Scrivere un articolo su Tommaso Landolfi (1908-1979) - al quale è dedicato il parco letterario di Pico, sua terra natia - è anzitutto un'occasione per porgere tributo a uno scrittore che amo moltissimo. Poco noto al grande pubblico, Landolfi resta in realtà una delle penne più raffinate e sublimi della letteratura europea del Novecento. Fu perlopiù autore di racconti fantastici, contrassegnati da una pungente vena dissacrante sia nei confronti dei costumi tradizionali italiani che della moderna società di massa.
Meritevole di attenzione è lo spassoso e oltraggioso Le due
zitelle. Landolfi lo ha sempre considerato il suo miglior racconto,
e Montale lo definì uno dei "maggiori incubi psicologici e morali
della moderna letteratura europea".
Di non minore importanza è il romanzo La pietra lunare dove,
"in una scena di provincia", il protagonista si innamora di Gurù,
fanciulla capra che condurrà il giovane Giovancarlo fra "lunari
orrori" di creature fantomatiche e sinistre lungo un itinerario
onirico che intreccia commedia, patos e sogno.
Nel 1975, dopo una intensa carriera che lo vede scrittore a tutto
tondo - romanziere, poeta, narratore, collaboratore con rubriche
letterarie ecc. - viene insignito del Premio Strega per la raccolta di
racconti A caso.
Per intenditori, invece, è la raccolta intitolata Se non la realtà.

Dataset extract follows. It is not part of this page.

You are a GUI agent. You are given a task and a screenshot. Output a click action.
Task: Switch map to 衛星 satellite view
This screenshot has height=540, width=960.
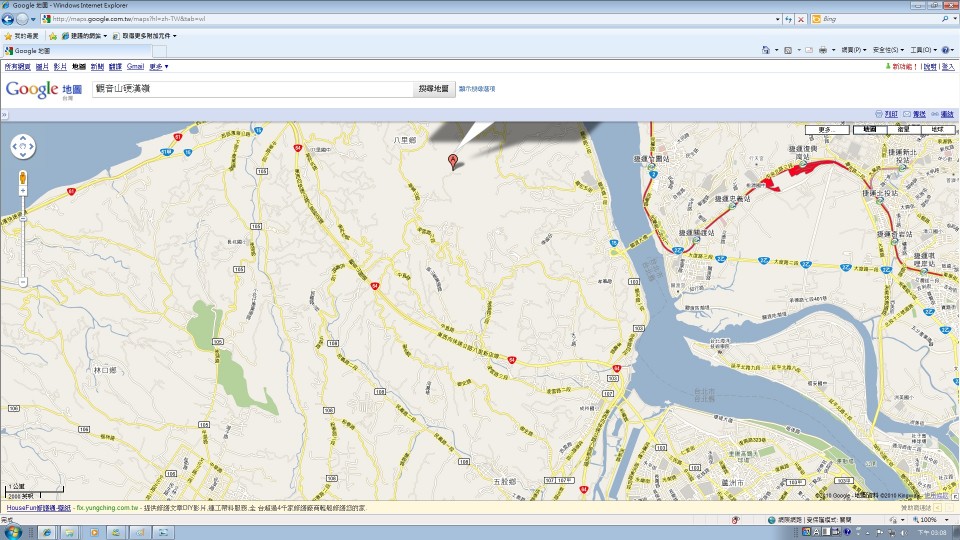click(x=903, y=129)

Apparsi per lo più sulla rivista "Mondo" tra il 1952 e il 1959,
questi appunti di viaggi furono editi in un volume da Vallecchi
nel 1960. Non è il solito Landolfi, immaginifico ideatore di
improbabili scenari di provincia; qui lo vediamo vestire i panni
del polemista, intento a trasfigurare nella sua sontuosa lingua reali
situazioni di vita quotidiana. Ne viene fuori quasi il diario intimo
e caricaturale delle peregrinazioni di un viaggiatore ironico e
divertito, il quale offre al lettore uno spaccato sull'Italia degli anni
Cinquanta in rapida ascesa del boom economico.
Per ogni città viene tratteggiata una galleria di personaggi
grotteschi descritti così minutamente da rasentarne il ridicolo.

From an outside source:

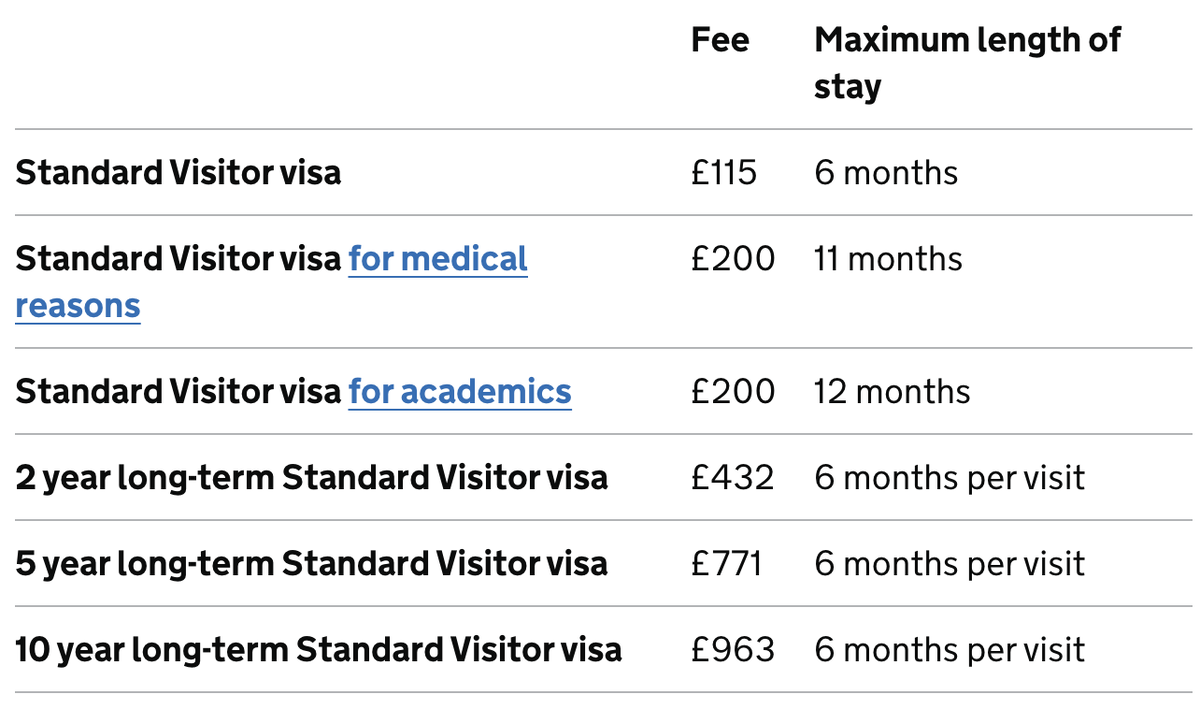Click the £963 fee value
1200x709 pixels.
pos(732,649)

Così in una corriera diretta a Frosinone - l'autore precisa è solito
viaggiare coi mezzi pubblici - incontriamo mangiatori di aranci
che "imprendono la loro appiccicosa bisogna sputando semidappertutto; ed ecco che il primo bambino, sgranando gli occhi e
diventando verde, principia a vomitare; s'intende tra le gambe dei
viaggiatori compassionanti, tosto imitato da qualche dama di
stinco peloso. Finché una ripicchiata professoressa di scuole
medie con servettina a lato non salti su a redarguire il personale e
le vomitanti stesse: ' Care mie, se vi fa male la macchina, perché
non prendete il treno?' (il vomito continua allora dal finestrino)".

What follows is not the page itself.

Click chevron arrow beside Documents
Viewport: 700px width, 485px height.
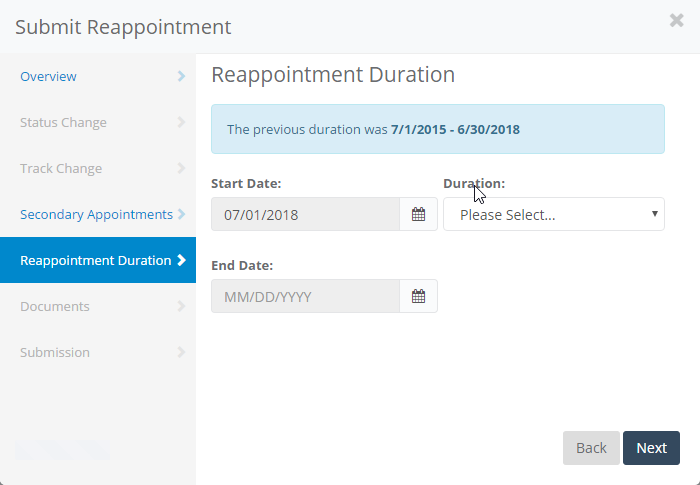(x=181, y=306)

Lungo i vagabondaggi attraverso la penisola, in Landolfi emerge la predilezione di paesi o luoghi apparentemente minori, provinciali, o comunque estranei ai grandi siti turistici: Frosinone appunto, la natia Pico, il paese di Ninfa, Itri, Formia ecc.; seppure troviamo pagine dedicate a una insolita Venezia, a Padova, e il racconto di una gita al Casinò di Sanremo. Landolfi sembra spiegare umoristicamente la ragione di tale fuga: "se un gioco di treni vi mettesse nella condizione di dover scegliere, per passarvi la notte, tra le città di Rovigo e di Ferrara, voi quale scegliereste? Senza dubbio Ferrara? Questa è la principale ragione perché io ho scelto, qualche giorno fa, Rovigo".
Sarcastico e anticonformista, Landolfi descrive quel disagio
dell'individuo sommerso dalla folla nelle grandi città. Emerge la
nostalgia per un'Italia perduta e ormai anacronistica, la cui antica
bellezza sembra destinata al tramonto, soppiantata dal progresso
frenetico e, tra i suoi effetti visibili, dal turismo di massa che ne
corrompe l'inveterato splendore. L'idea della "città vetrina" non
può che trovare Landolfi, intellettuale e fine umanista, contrariato
nonché disgustato; così la polemica segue più o meno
velatamente l'intera raccolta.
Se non la realtà è marcatamente segnato dalla polemica
antituristica di cui a fare le spese è appunto lo sprovveduto turista
italiano: "Maledetta la cultura popolare, la cultura turistica,
l'istruzione obbligatoria e quant'altre simili idee siano germogliate
nella mente dei demagoghi o dei cavalieri d'industria [...]"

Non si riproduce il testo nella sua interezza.